### PROMPT
Every line of the entries below that carries the string "computer" should be copied.

### TASK MATERIAL
========

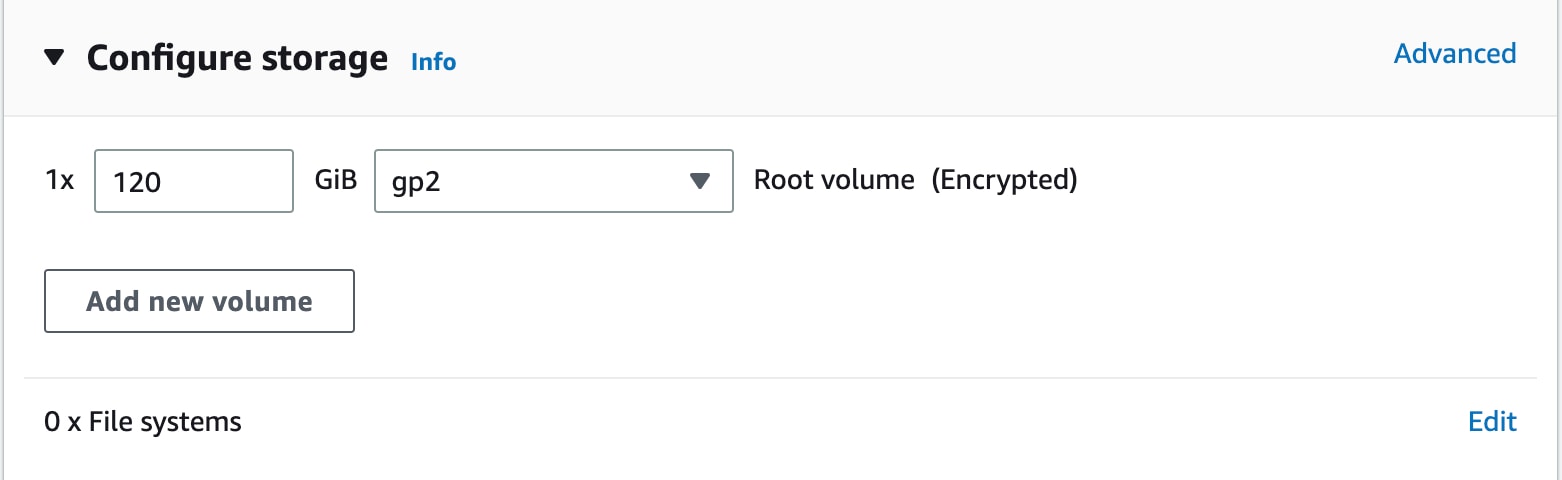Select the Root volume label text
This screenshot has width=1562, height=480.
pyautogui.click(x=834, y=180)
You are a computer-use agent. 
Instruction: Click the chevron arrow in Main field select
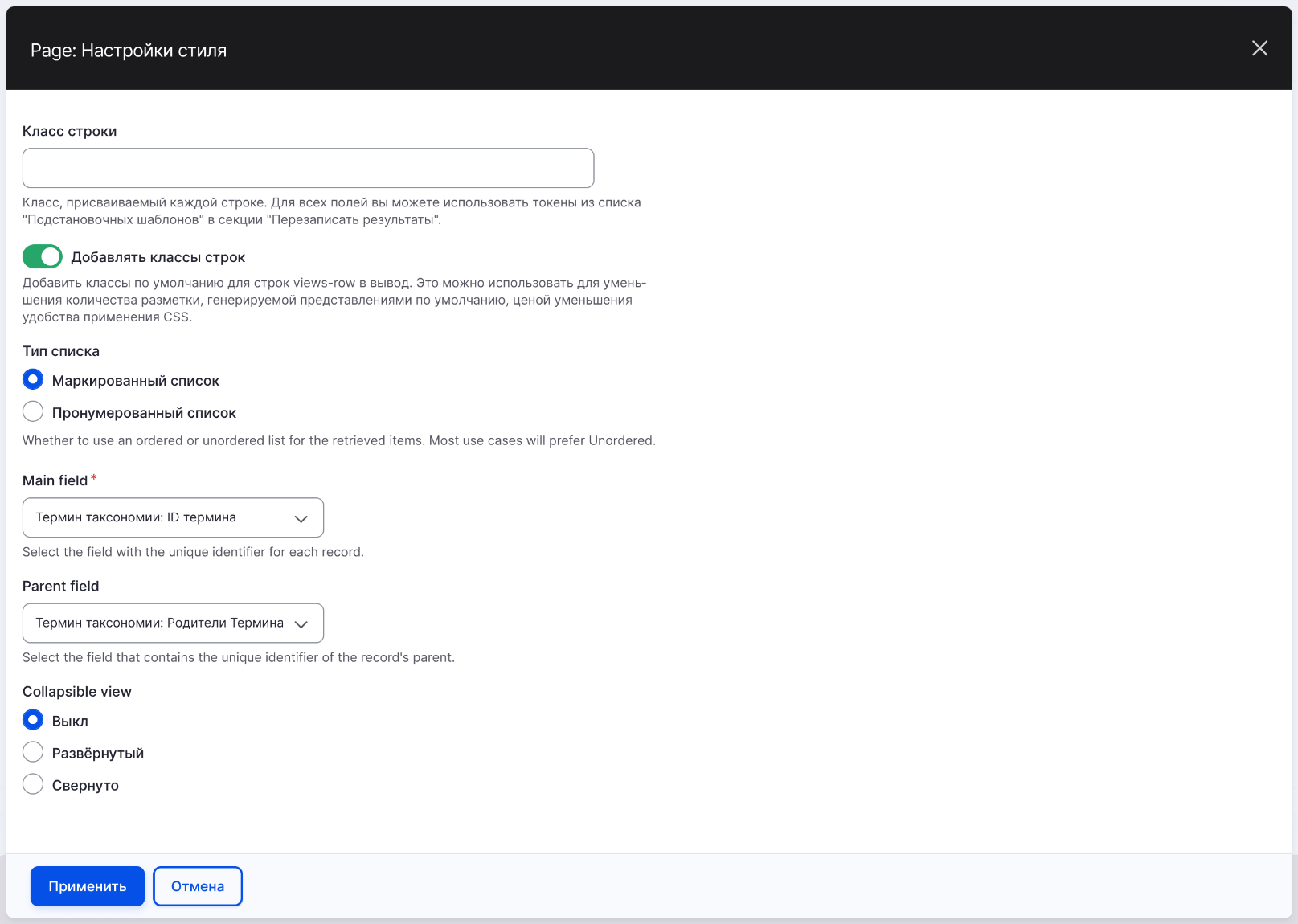pyautogui.click(x=301, y=518)
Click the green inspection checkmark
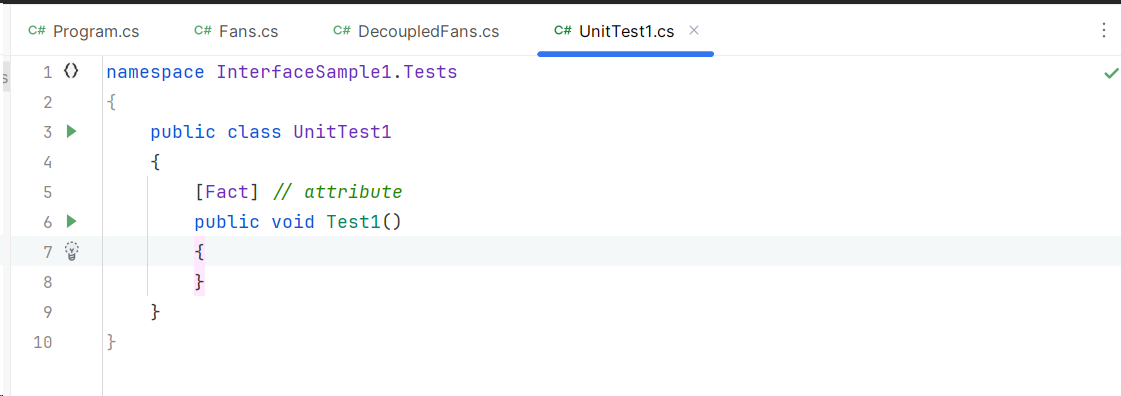Viewport: 1121px width, 396px height. coord(1111,73)
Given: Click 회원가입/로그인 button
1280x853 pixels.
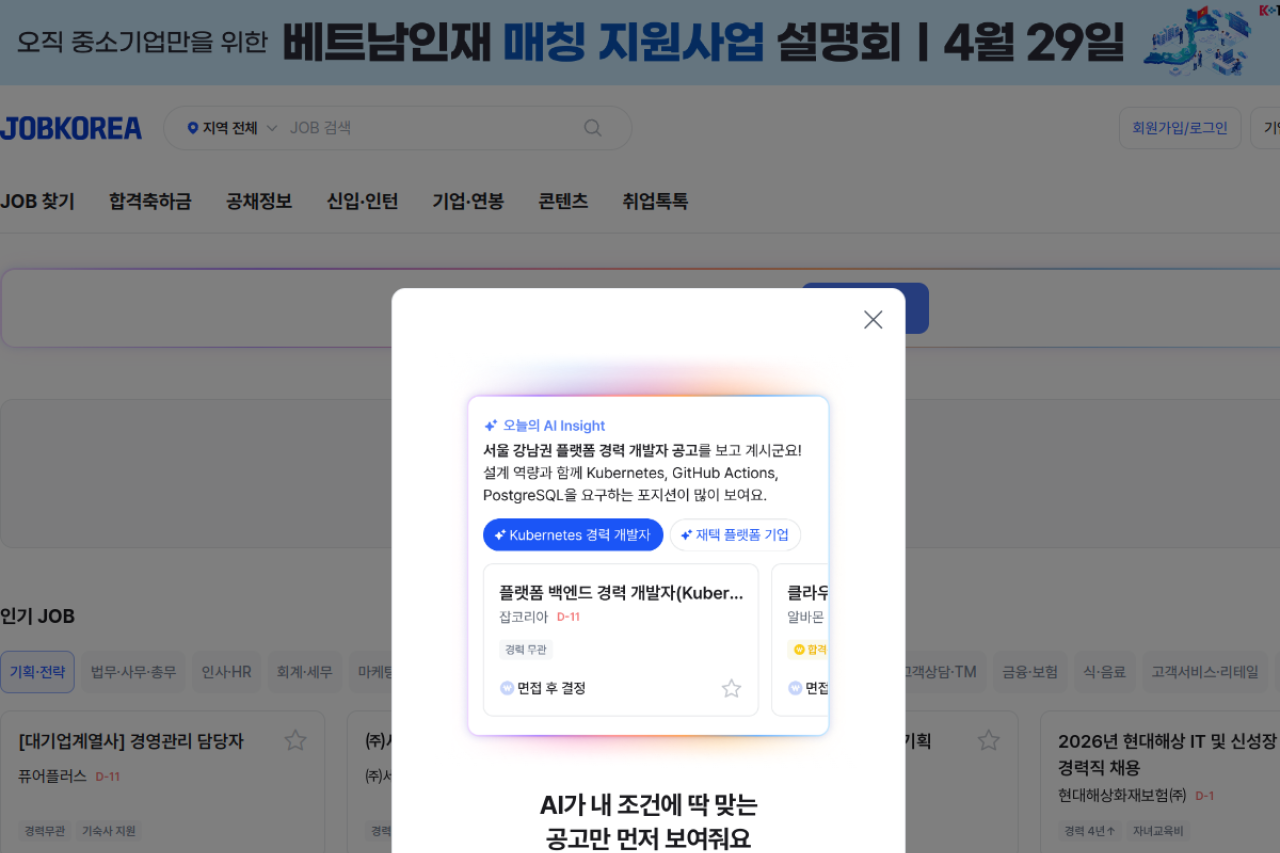Looking at the screenshot, I should pyautogui.click(x=1179, y=128).
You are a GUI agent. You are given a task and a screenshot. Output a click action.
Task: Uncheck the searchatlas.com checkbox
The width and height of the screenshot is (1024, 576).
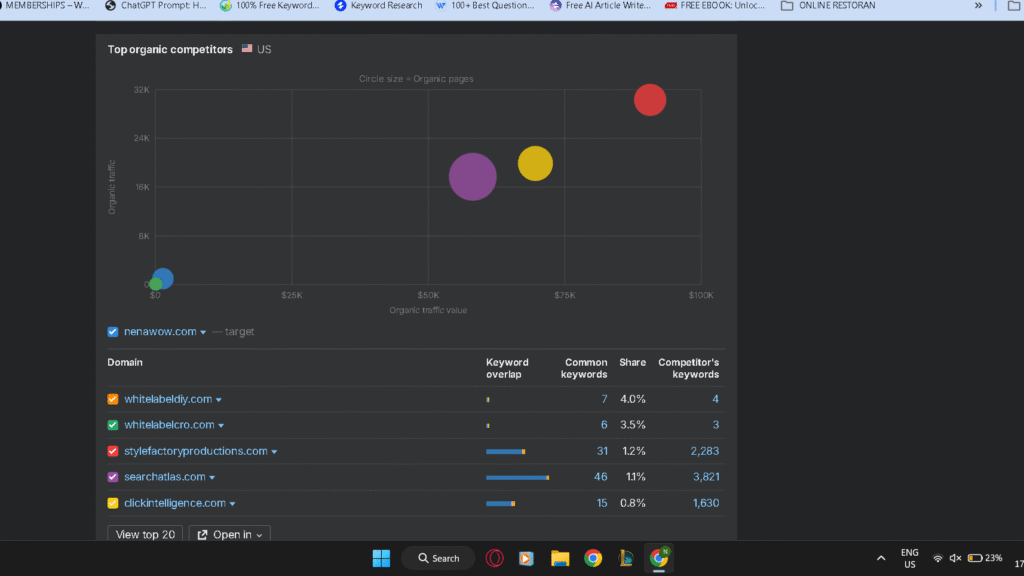coord(111,477)
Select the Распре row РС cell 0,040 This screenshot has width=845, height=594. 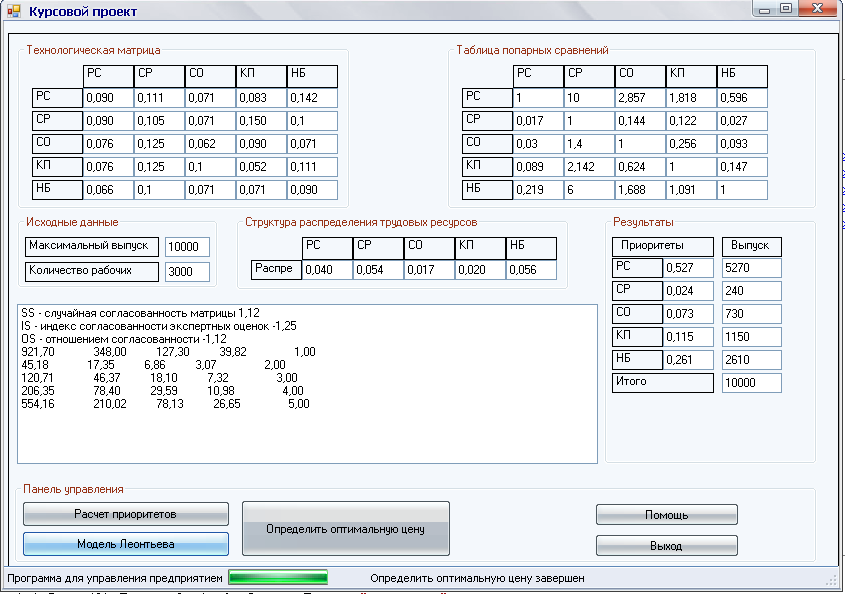point(327,270)
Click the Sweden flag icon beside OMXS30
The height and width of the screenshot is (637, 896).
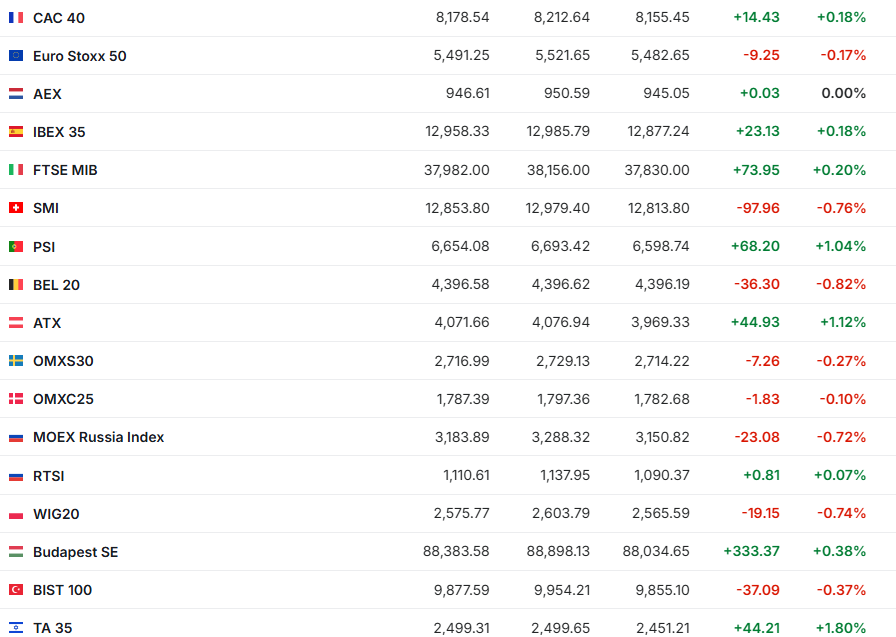pos(16,361)
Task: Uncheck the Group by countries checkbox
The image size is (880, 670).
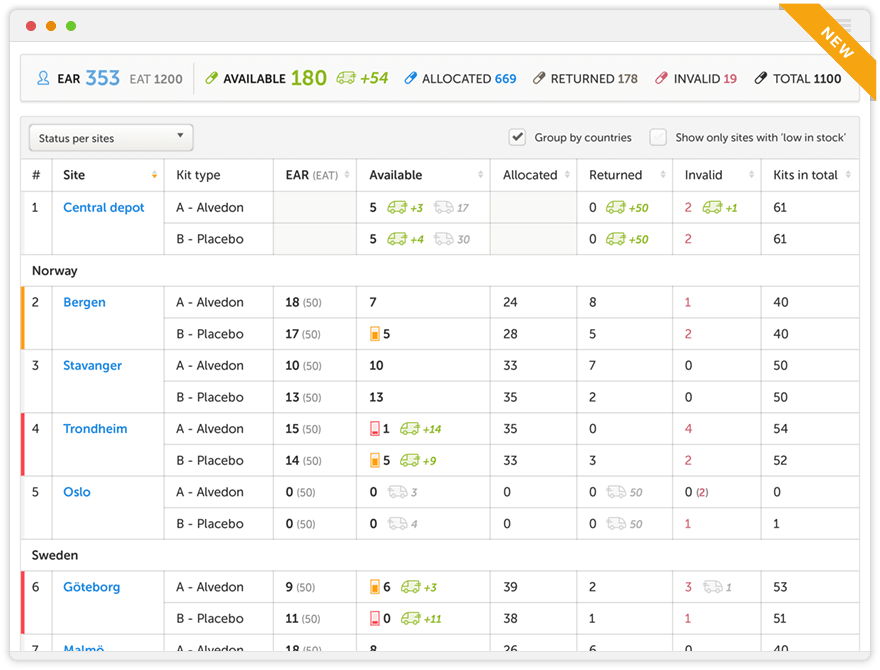Action: [518, 137]
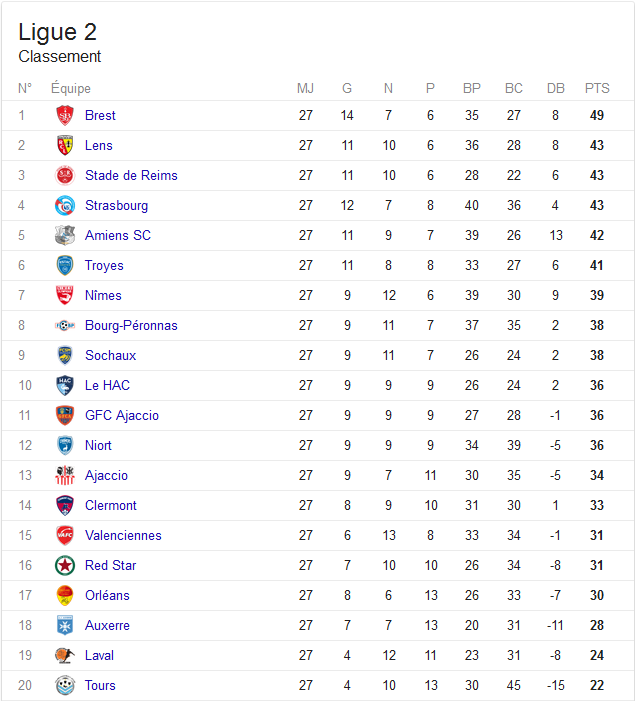Click the PTS column header
This screenshot has height=701, width=635.
pyautogui.click(x=597, y=88)

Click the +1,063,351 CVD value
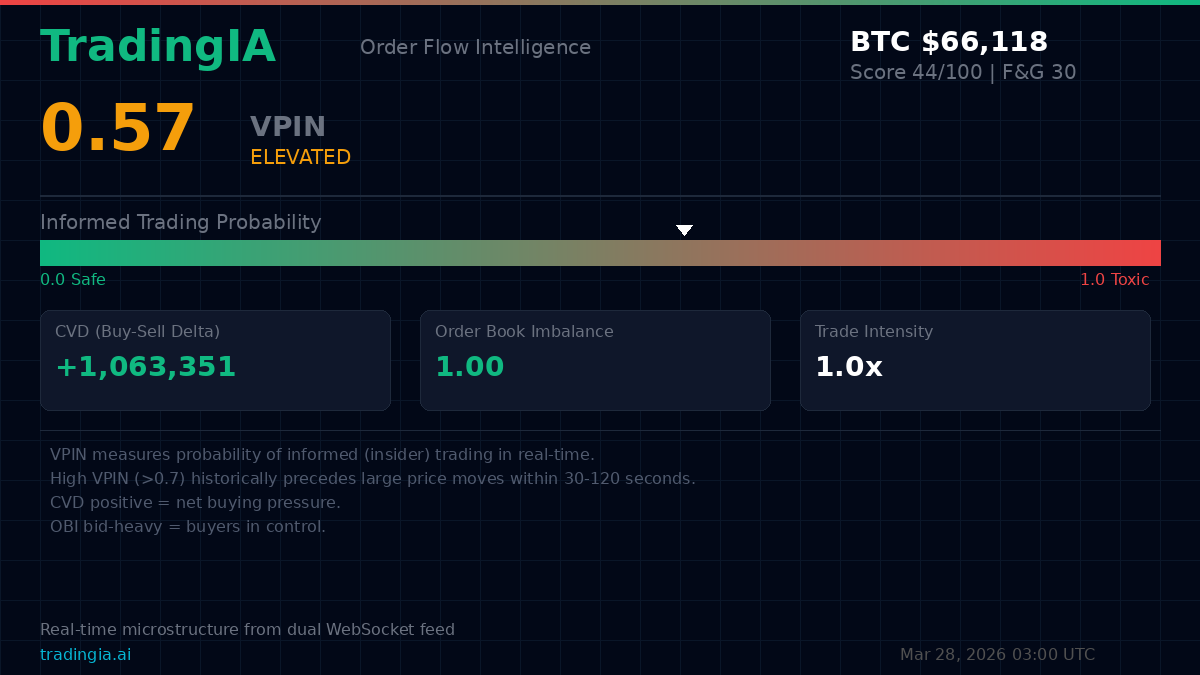(x=145, y=367)
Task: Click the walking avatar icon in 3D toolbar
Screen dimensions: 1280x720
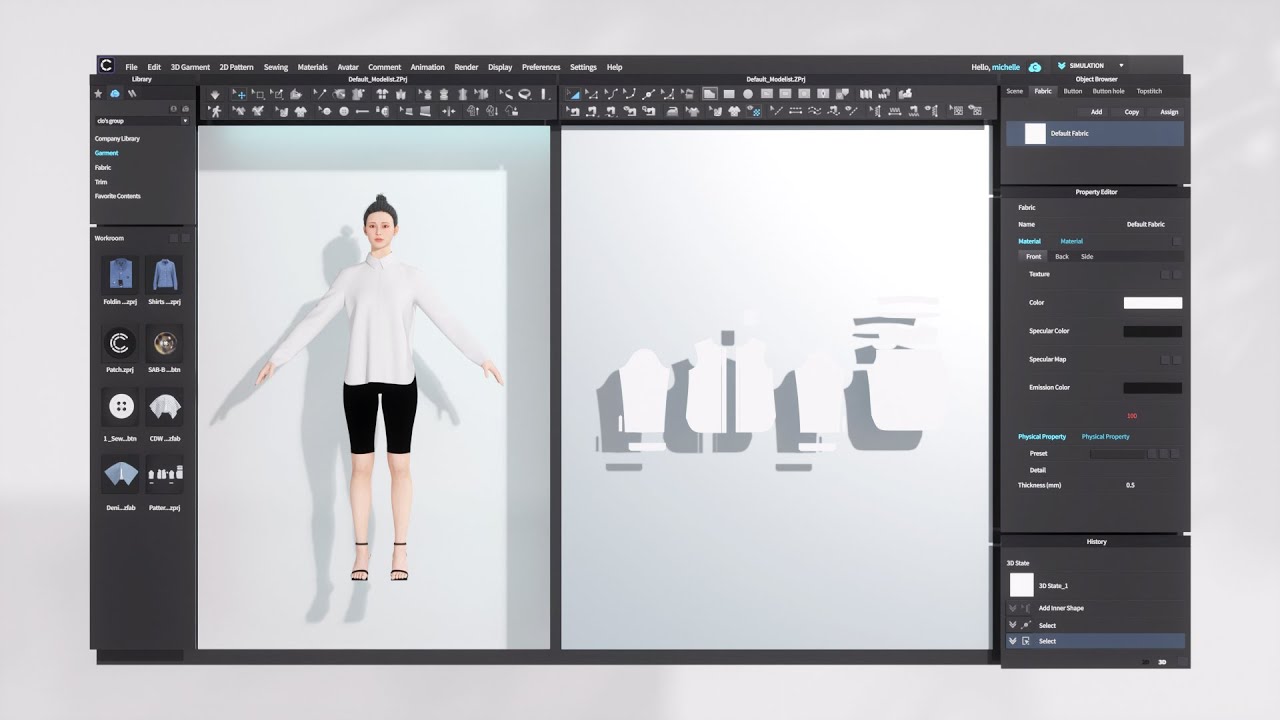Action: point(215,111)
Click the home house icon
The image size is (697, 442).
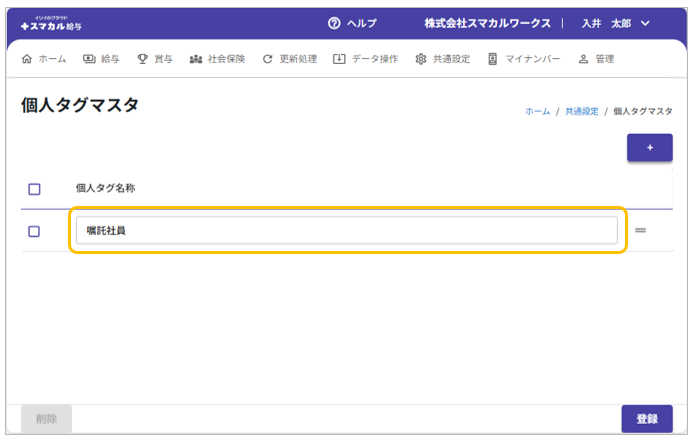[x=27, y=59]
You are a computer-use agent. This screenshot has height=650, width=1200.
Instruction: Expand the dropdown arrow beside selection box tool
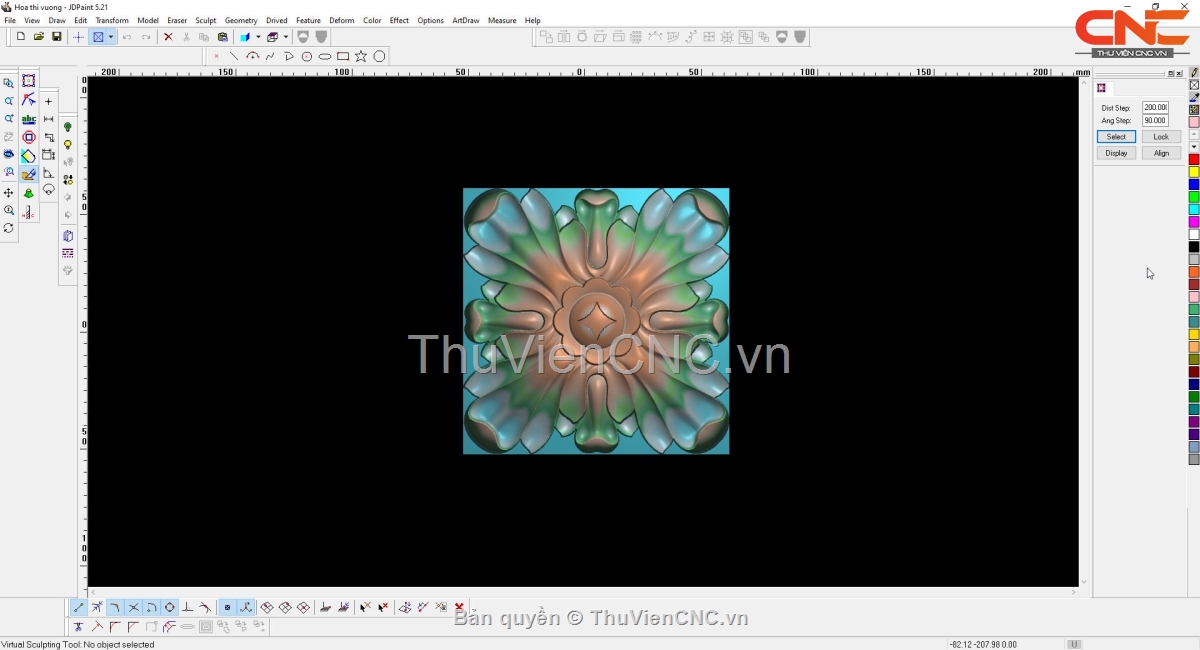coord(111,37)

========

### TASK ANSWER
You are a computer-use agent. 
You are a computer-use agent. This screenshot has height=650, width=1200.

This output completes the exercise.